Popular New Jersey beach bar likely to face dram shop liability
September 10, 2013
In the aftermath of a serious or even fatal drunk driving accident, victims and families alike are understandably concerned about securing justice for everything that has transpired in both the criminal court system and the civil court system.
Regarding the latter, it’s important for people to understand that depending upon the circumstances, parties other the drunk driver may also be held financially responsible.
To illustrate, New Jersey’s dram shop laws expressly dictate that bars, restaurants, nightclubs, and other establishments serving alcohol have a legal duty to serve their customers responsibly, meaning they can’t serve to people who are already visibly intoxicated. If a business breaches this duty and the intoxicated customer causes a car accident, it can potentially be held liable for damages.
Interestingly, dram shop laws were recently in the headlines following a deadly drunk driving accident in Bergen County.
Back on August 16, a 26-year-old adjunct psychology professor was killed in a head-on collision after driving the wrong way down Route 18 South in Old Bridge. While the 55-year-old driver struck by the 26-year-old survived the car crash, she broke nearly every bone from the neck down and is not expected to walk for at least a year.
While official results are still pending, preliminary police reports indicate that the young woman was previously driven by a friend to a popular bar in Point Pleasant Beach, where she apparently proceeded to drink from roughly 11 a.m. to 5 p.m., ordering both screwdrivers and vodka shots.
At some point, reports say she made her way to the parking lot of the establishment and discovered a sport utility vehicle with the keys left in the ignition that was the same model as her own vehicle. It is believed she mistook the car for her own and then attempted to make the fateful drive home.
(Police later determined that the sport utility vehicle belonged to a family spending the day at the beach who had been instructed by parking lot attendants to leave the keys in the vehicle.)
An attorney representing the 55-year-old driver, who is both a nurse and grandmother, has already expressed his intent to file a lawsuit on behalf of his client holding the bar where the 26-year-old was drinking liable for overserving her and allowing her to take the car from the parking lot.

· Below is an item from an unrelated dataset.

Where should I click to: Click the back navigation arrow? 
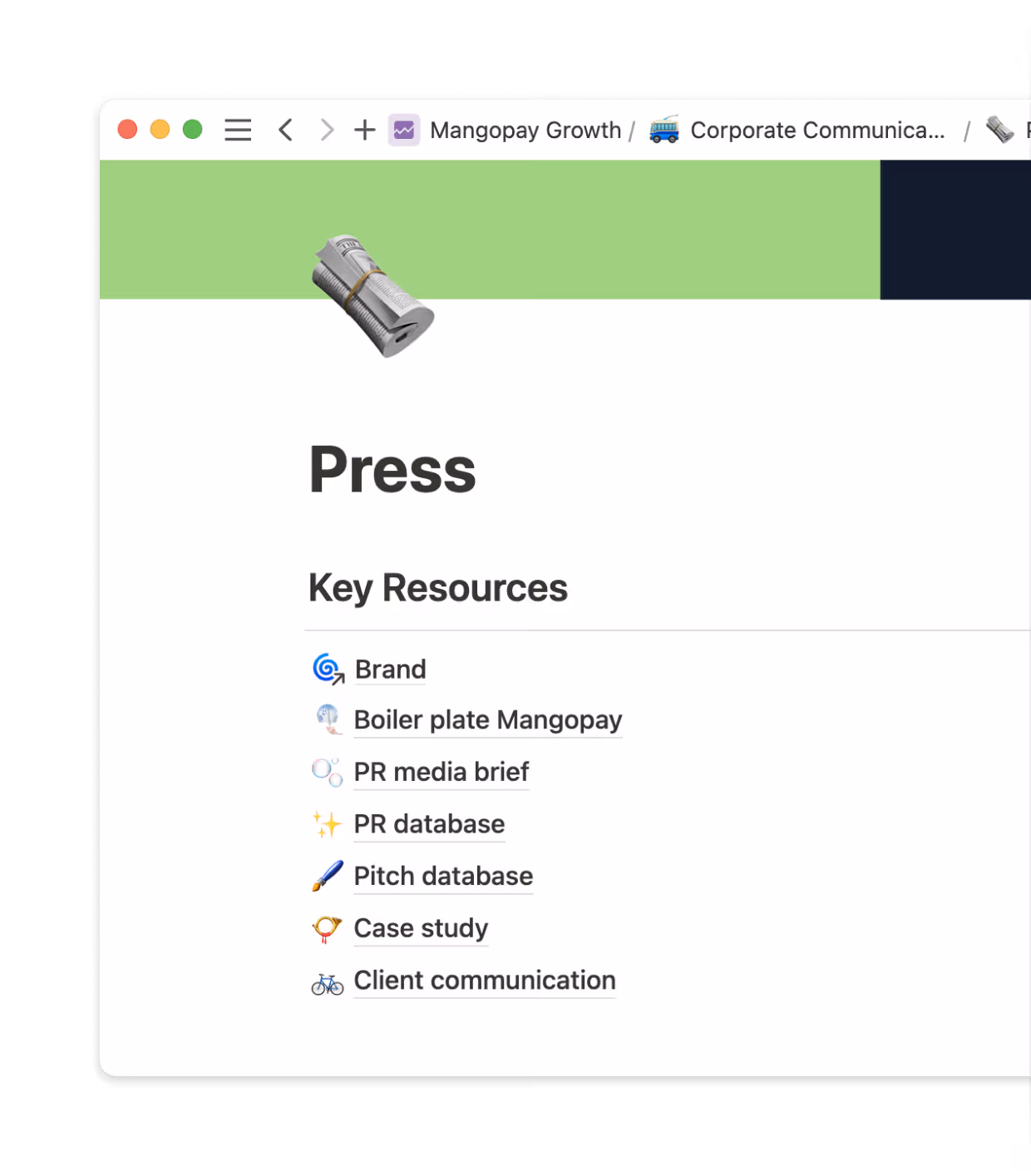[x=285, y=130]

“There are zero safety procedures in place at [the bar],” he said. “Are they criminally responsible? Maybe not. But they’re certainly civilly responsible, or a jury is going to have to tell me that they’re not. They could put a policy in place to prevent a horrific death like this.”
Stay tuned for updates …
It’s extremely important for people who have suffered serious injuries or lost a loved one in a car accident caused by a drunk driver to understand that they do have rights and that they can hold those who caused them unimaginable harm accountable in a court of law.